Since macOS Mojave was launched back in 2018, users have been able to take advantage of dynamic wallpapers (originally called dynamic desktops)—backdrop images that shift in color as the time of day changes. So as night falls outside your window, night will also fall on the wallpaper on your desktop.

It’s a neat idea, and if you load up the Wallpaper section of System Settings in macOS today, you’ll find no fewer than 31 different dynamic wallpapers to choose from, courtesy of Apple—everything from landscape shots of nature to abstract pattern designs, enough to last you more than a year if you swap over to a new one every fortnight.

What you can’t do natively in macOS is set up your own dynamic wallpapers. For this job, you need a third-party application, and there are a couple of really good ones you can check out: Equinox and Dynaper. There’s also the Dynamic Wallpaper Club website, which features a gallery of many high-quality dynamic wallpapers, plus a tool for making your own through the web interface.

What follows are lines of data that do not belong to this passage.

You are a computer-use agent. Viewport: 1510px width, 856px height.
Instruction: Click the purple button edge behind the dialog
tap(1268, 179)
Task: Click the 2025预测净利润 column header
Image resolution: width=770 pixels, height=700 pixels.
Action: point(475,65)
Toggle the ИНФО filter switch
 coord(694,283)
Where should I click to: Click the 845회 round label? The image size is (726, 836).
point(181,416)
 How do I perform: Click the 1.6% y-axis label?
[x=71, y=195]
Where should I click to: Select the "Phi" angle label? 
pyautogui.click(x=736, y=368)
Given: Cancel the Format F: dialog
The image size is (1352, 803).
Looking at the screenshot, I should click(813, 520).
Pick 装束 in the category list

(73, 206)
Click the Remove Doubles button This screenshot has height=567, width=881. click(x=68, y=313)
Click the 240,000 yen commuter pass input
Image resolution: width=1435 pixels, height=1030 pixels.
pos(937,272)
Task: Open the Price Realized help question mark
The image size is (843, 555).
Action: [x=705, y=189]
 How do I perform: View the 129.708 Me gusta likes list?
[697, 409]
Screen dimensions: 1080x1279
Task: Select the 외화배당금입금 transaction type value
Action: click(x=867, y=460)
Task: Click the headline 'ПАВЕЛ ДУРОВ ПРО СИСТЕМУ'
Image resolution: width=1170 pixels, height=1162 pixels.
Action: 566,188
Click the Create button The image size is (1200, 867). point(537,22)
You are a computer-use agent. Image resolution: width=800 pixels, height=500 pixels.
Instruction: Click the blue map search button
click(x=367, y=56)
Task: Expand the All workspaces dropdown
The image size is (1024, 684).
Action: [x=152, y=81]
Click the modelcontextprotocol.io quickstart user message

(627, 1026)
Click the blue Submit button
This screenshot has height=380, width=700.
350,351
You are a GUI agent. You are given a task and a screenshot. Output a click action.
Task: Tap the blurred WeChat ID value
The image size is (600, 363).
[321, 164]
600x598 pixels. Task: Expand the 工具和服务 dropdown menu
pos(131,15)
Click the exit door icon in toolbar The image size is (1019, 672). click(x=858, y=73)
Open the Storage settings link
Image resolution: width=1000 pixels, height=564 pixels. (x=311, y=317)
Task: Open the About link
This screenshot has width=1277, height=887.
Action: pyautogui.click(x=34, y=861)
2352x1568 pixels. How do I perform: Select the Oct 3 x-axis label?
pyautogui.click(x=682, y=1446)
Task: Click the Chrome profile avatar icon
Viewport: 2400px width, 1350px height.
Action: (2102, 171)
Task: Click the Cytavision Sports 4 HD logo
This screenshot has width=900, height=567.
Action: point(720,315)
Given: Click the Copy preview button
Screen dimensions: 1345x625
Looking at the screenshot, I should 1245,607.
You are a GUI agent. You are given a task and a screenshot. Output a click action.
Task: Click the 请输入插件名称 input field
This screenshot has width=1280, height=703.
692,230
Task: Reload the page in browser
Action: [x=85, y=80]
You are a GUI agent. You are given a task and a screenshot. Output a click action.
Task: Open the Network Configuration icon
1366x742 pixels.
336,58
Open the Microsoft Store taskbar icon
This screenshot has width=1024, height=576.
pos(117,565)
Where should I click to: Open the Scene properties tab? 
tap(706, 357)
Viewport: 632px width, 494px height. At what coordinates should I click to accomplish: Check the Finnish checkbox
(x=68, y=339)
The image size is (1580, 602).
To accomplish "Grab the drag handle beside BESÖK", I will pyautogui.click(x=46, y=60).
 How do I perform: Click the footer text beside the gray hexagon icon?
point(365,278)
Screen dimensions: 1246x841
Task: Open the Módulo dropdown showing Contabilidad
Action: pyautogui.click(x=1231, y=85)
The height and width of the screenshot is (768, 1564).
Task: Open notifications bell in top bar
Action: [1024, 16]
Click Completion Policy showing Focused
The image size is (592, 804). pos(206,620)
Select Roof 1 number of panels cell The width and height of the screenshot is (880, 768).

To get started, you need at least two images to make a dynamic wallpaper, and what they show and how you make them is up to you: They can represent the same place at different times, but they don’t have to.

Creating dynamic wallpapers with Equinox

You can download Equinox for free from the Mac App Store, and once you’ve got it running, you need to choose how your new dynamic wallpaper will work: Solar (images change based on sunrise and sunset times in your region), Time (images change based on any other specific timings), or Appearance (images change based on whether macOS is in light or dark mode).

On the next screen, you need to add one or more pictures to form your dynamic wallpaper (if you add one that you later want to remove, right-click on it and choose Delete image). You can drag and drop images into the program window, or click Browse to pick them manually. For the Appearance option you just need two images, but there’s no limit to how many you can use for the other modes (click and drag images to change their order once they’ve been imported).

Equinox can create dynamic wallpapers quickly for you.
Credit: Lifehacker

In the Solar mode, you need to supply altitude and azimuth information, the position of the sun in the sky when the photo was taken. Use the Calculator button to work these out based on the time of day and your region, if you’re not sure. In the Time mode, you simply need to supply times for each image to appear—Equinox will add some timings automatically, but you can change them if needed.

Click Create, and after a few moments of calculation, your new dynamic wallpaper is created. Equinox gives you plenty of options on the next dialog: You can save the new image to disk, share it to another app, or set the dynamic wallpaper directly inside Equinox. If you want to start again with a fresh batch of images, click New.

Finding and setting dynamic wallpapers

You’ve got plenty of options when it comes to creating dynamic wallpapers on macOS. You can go out into the real world with a camera and a tripod—maybe even setting up a time-lapse photo that you can pick out a few frames. Alternatively, if you only have one image, you can use your favorite image editor to manipulate the lighting and colors so you’ve got several versions.

If you’d rather use dynamic wallpapers made by someone else, check out the galleries available through the Dynamic Wallpaper Club website and the 24 Hour Wallpaper macOS app. The latter requires payments—$1.29 per wallpaper or $69.99 for all 125 images—but they’re all of an impressive quality. No matter what your tastes are in terms of backdrops for your Mac, you should be able to find something you like.

MacOS recognizes files saved as dynamic wallpapers.
Credit: Lifehacker

On the Dynamic Wallpaper Club website, you do have the option of building your own dynamic wallpapers, though you will need to sign up for a free account. Through the web interface you can choose your images and pick your timings. It’s not quite as slick as Equinox, but it’s there if you need it (make sure you uncheck the Public wallpaper box if you don’t want to share your creation with the Dynamic Wallpaper Club community).

Actually setting a dynamic wallpaper is straightforward: Open the Apple menu, then System Settings, then select Wallpaper. Click Add Photo and Choose, then point macOS towards the dynamic wallpaper that you’ve made. You’ll see that the picture type is set as Dynamic in the top right corner, and the pictures will be cycled through automatically, based on the timings you’ve provided.